A siren wailed nearby. What with the insane weather, the running people, the bells and the green sky I thought the world had gone mad.
I stood like a spare tool in Hal’s doorway, wondering. You could hardly see a hundred yards for the rain and the gloomy sky. The hideous sea and lowering clouds seemed to meet a few yards offshore. Then I heard the distant sudden clanging, and got a glimpse of a faint blue light blipping near the shore. And I knew. The lifeboat. Hal must be one of the village’s lifeboat men. I’d once seen our own estuary boat go out, angled crazily under the waves, the black waters lifting and pouring from her, a blue light bleeping on a stick thing above. I felt ill.
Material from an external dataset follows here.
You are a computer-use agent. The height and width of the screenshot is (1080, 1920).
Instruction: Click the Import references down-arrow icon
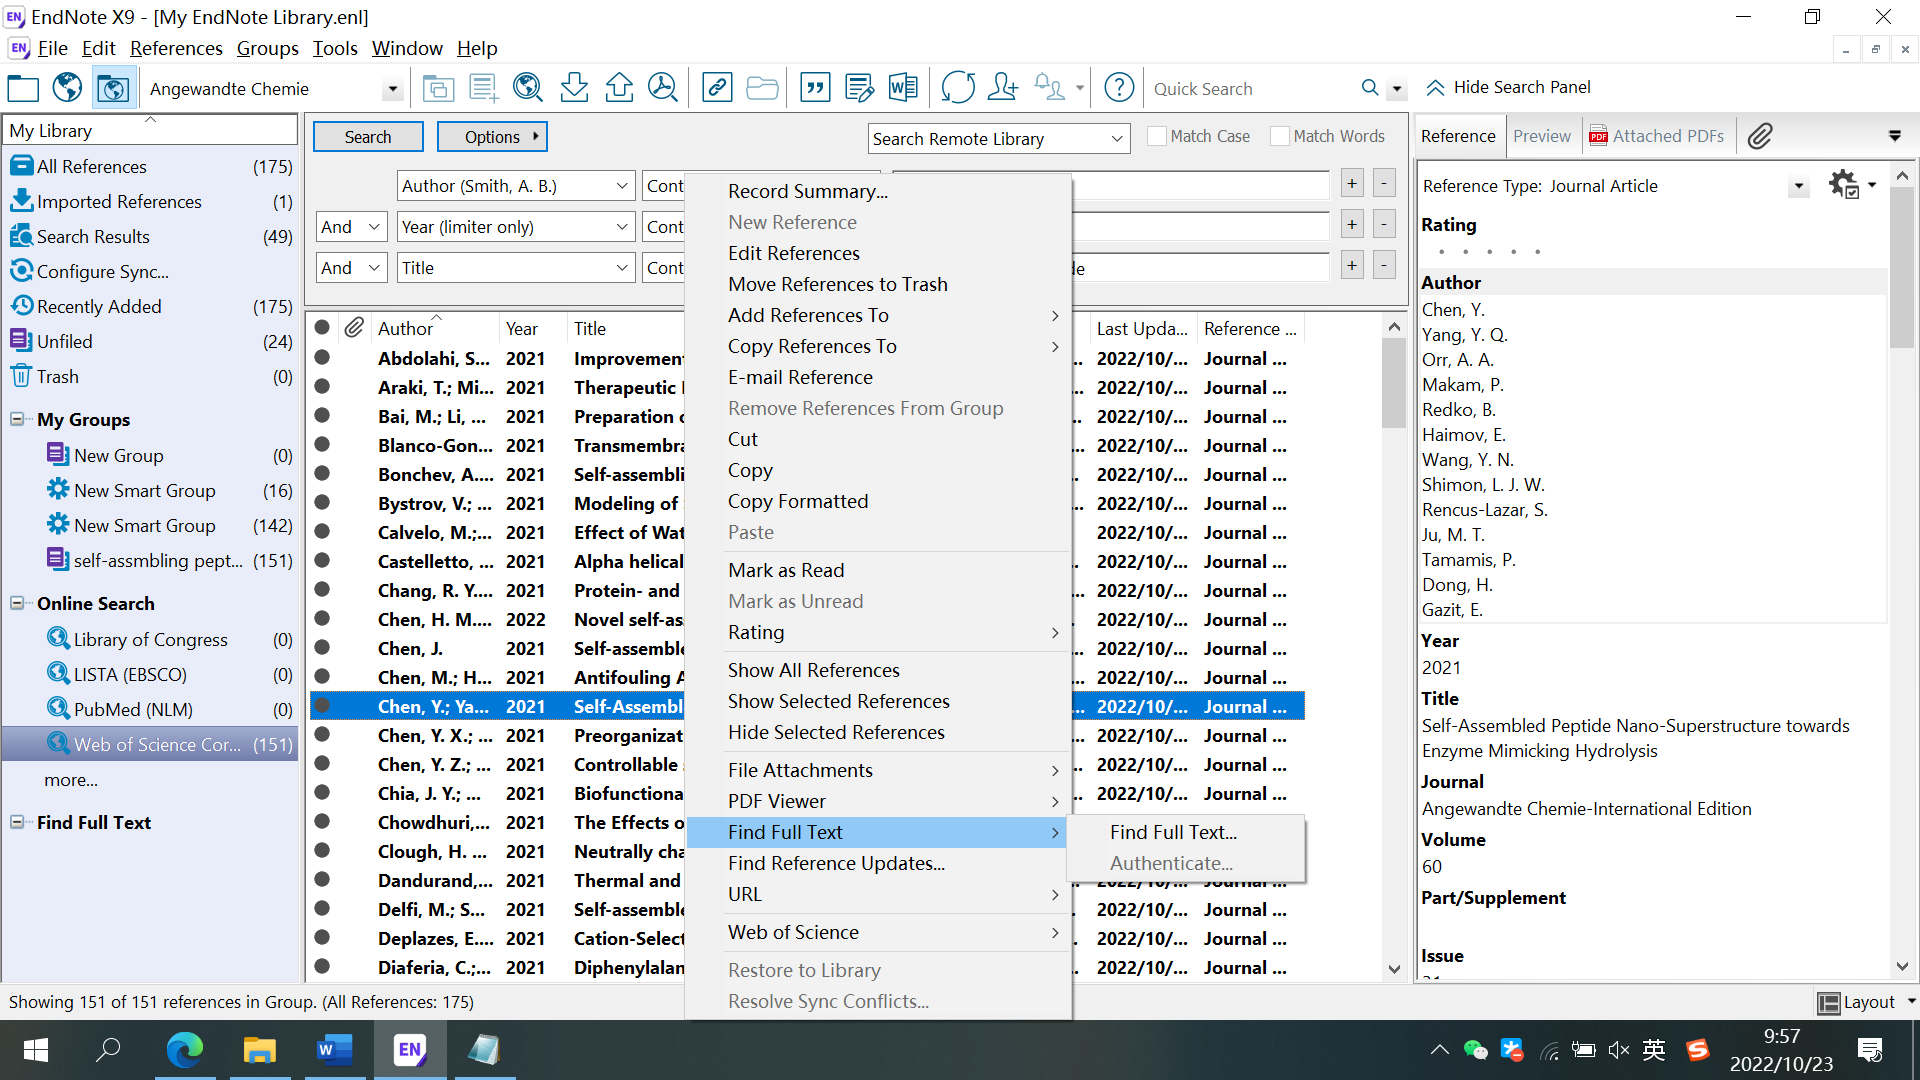click(x=574, y=88)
They collect for new engines every May in our market.
I minded the place, selling a small lustreware jug to one miraculous customer for a good price. I was quite pleased with myself. If only it had been a so-called ‘moonlight’ lustre of 1805 Wedgwood type, I’d have got Hal a small fortune. A tip: dull pink lustres, universally known as ‘Sunderland’ ware, don’t always come from Sunderland. And some of the ones that don’t are much more valuable than those that do – Staffordshire, for example.
‘Hello.’ Hal came in, grinning, two hours later.
I told him I’d just written him a note about the jug and put the money in a tin. He hauled off his wet oilskins.